After the addition, the ratio becomes:
7 : 6 : 8
Now, let's find the ratio of red counters before and after the addition:
Initial red counters : Final red counters
3 : 7
Since the ratio of red counters remains the same, we can write the equation:
[tex]\( \frac{15}{3} = \frac{15 + b}{7} \)[/tex]
Cross multiply to solve for 'b':
[tex]\( 15 \times 7 = 3 \times (15 + b) \)[/tex]
[tex]\( 105 = 45 + 3b \)[/tex]
[tex]\( 3b = 105 - 45 \)[/tex]
[tex]\( 3b = 60 \)[/tex]
[tex]\( b = \frac{60}{3} \)[/tex]
[tex]\( b = 20 \)[/tex]
So, 20 blue counters were added.
Now, let's find the total number of counters after the addition:
Total red counters = 15 + 15 = 30
Total blue counters = 20
Total green counters = (6/7) * Total red counters = [tex]\( \frac{6}{7} \)[/tex] * 30 = 25.71 (approximated to nearest integer)
However, since the number of counters must be a whole number, let's adjust the green counters:
Let's consider the ratio:
[tex]\( \frac{7}{6} = \frac{30 + g}{25.71} \)[/tex]
Solving for 'g':
[tex]\( 7 \times 25.71 = 6 \times (30 + g) \)[/tex]
[tex]\( 179.97 = 180 + 6g \)[/tex]
[tex]\( 6g = 179.97 - 180 \)[/tex]
[tex]\( 6g = -0.03 \)[/tex]
[tex]\( g = \frac{-0.03}{6} \)[/tex]
[tex]\( g = -0.005 \)[/tex]
Since 'g' is negative, it implies there are fewer green counters than in the initial ratio.

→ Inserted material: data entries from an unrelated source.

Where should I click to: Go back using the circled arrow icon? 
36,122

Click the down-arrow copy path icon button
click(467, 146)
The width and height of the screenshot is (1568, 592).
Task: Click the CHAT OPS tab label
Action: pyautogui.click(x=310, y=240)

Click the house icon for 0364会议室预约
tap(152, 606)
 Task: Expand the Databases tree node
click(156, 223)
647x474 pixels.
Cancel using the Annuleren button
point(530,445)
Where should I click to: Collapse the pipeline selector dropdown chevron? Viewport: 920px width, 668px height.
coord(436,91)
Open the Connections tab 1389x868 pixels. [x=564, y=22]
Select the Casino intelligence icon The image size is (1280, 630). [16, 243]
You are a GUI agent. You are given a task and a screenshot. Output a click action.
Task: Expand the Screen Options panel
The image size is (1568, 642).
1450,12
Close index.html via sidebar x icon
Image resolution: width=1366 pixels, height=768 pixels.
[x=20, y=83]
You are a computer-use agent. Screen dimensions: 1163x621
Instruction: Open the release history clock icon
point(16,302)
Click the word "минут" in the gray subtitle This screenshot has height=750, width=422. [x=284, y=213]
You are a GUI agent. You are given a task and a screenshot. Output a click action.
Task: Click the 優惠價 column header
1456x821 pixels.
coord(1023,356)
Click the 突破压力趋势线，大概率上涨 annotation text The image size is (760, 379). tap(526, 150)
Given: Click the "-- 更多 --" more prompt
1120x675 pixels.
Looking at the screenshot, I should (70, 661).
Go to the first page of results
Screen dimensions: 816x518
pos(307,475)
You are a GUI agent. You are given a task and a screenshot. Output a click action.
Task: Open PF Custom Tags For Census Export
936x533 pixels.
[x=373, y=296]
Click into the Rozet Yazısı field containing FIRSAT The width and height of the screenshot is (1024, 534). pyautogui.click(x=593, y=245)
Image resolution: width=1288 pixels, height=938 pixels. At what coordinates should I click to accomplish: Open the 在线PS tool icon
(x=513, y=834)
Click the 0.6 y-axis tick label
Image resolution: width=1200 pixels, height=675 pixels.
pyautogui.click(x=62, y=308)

So, let's adjust the green counters to 26.
Now, the total number of counters:
Total red counters = 30
Total green counters = 26
Total blue counters = 20
Total counters in the bag = 30 (red) + 26 (green) + 20 (blue) = 76 counters
So, there are 76 counters in the bag after the red and blue counters were added.